TASK REQUIREMENTS:
Rewrite all of the data below, changing "computer-use agent" to "screen assistant" wherever it occurs and leaving everything else unchanged.

--- start AVAILABLE DATA ---

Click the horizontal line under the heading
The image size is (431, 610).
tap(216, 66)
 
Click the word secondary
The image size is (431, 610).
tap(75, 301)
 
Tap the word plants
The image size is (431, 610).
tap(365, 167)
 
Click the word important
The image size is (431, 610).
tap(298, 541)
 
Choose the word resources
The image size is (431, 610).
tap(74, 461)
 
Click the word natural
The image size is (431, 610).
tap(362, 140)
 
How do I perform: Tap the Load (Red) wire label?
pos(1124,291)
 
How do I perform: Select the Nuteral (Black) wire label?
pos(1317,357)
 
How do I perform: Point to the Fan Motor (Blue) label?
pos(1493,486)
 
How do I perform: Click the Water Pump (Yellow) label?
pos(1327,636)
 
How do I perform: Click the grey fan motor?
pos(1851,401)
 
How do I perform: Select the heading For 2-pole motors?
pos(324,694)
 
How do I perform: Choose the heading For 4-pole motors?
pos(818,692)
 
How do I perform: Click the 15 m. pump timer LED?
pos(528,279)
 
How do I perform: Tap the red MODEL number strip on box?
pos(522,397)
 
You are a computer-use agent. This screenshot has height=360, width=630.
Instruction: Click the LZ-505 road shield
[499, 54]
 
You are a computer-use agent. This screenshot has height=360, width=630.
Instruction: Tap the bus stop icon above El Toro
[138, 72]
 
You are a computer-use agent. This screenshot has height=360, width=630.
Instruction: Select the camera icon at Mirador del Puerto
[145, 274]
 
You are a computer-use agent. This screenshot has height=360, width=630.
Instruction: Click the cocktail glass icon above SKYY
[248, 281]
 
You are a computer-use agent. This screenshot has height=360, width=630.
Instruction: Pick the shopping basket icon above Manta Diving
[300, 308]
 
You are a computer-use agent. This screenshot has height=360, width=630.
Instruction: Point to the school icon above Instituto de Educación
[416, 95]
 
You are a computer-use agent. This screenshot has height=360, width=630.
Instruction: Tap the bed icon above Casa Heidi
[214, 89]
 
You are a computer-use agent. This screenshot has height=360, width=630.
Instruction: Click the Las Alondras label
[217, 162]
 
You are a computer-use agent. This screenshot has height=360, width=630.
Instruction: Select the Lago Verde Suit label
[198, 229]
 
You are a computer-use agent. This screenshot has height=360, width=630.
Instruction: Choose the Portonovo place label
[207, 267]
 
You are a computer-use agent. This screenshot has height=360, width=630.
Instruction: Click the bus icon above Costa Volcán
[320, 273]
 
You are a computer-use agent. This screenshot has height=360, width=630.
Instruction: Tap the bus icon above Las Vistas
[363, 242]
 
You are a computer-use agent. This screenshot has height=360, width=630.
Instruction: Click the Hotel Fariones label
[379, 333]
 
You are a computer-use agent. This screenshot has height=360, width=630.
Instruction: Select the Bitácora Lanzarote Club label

--- end AVAILABLE DATA ---

PROBLEM SOLUTION:
Click the horizontal line under the heading
The image size is (431, 610).
tap(216, 66)
 
Click the word secondary
The image size is (431, 610).
tap(75, 301)
 
Tap the word plants
The image size is (431, 610).
tap(365, 167)
 
Click the word important
The image size is (431, 610).
tap(298, 541)
 
Choose the word resources
The image size is (431, 610).
tap(74, 461)
 
Click the word natural
The image size is (431, 610).
tap(362, 140)
 
How do I perform: Tap the Load (Red) wire label?
pos(1124,291)
 
How do I perform: Select the Nuteral (Black) wire label?
pos(1317,357)
 
How do I perform: Point to the Fan Motor (Blue) label?
pos(1493,486)
 
How do I perform: Click the Water Pump (Yellow) label?
pos(1327,636)
 
How do I perform: Click the grey fan motor?
pos(1851,401)
 
How do I perform: Select the heading For 2-pole motors?
pos(324,694)
 
How do I perform: Choose the heading For 4-pole motors?
pos(818,692)
 
How do I perform: Click the 15 m. pump timer LED?
pos(528,279)
 
How do I perform: Tap the red MODEL number strip on box?
pos(522,397)
 
You are a screen assistant. This screenshot has height=360, width=630.
Instruction: Click the LZ-505 road shield
[499, 54]
 
You are a screen assistant. This screenshot has height=360, width=630.
Instruction: Tap the bus stop icon above El Toro
[138, 72]
 
You are a screen assistant. This screenshot has height=360, width=630.
Instruction: Select the camera icon at Mirador del Puerto
[145, 274]
 
You are a screen assistant. This screenshot has height=360, width=630.
Instruction: Click the cocktail glass icon above SKYY
[248, 281]
 
You are a screen assistant. This screenshot has height=360, width=630.
Instruction: Pick the shopping basket icon above Manta Diving
[300, 308]
 
You are a screen assistant. This screenshot has height=360, width=630.
Instruction: Point to the school icon above Instituto de Educación
[416, 95]
 
You are a screen assistant. This screenshot has height=360, width=630.
Instruction: Tap the bed icon above Casa Heidi
[214, 89]
 
You are a screen assistant. This screenshot has height=360, width=630.
Instruction: Click the Las Alondras label
[217, 162]
 
You are a screen assistant. This screenshot has height=360, width=630.
Instruction: Select the Lago Verde Suit label
[198, 229]
 
You are a screen assistant. This screenshot has height=360, width=630.
Instruction: Choose the Portonovo place label
[207, 267]
 
You are a screen assistant. This screenshot has height=360, width=630.
Instruction: Click the bus icon above Costa Volcán
[320, 273]
 
You are a screen assistant. This screenshot has height=360, width=630.
Instruction: Tap the bus icon above Las Vistas
[363, 242]
 
You are a screen assistant. This screenshot has height=360, width=630.
Instruction: Click the Hotel Fariones label
[379, 333]
 
You are a screen assistant. This screenshot has height=360, width=630.
Instruction: Select the Bitácora Lanzarote Club label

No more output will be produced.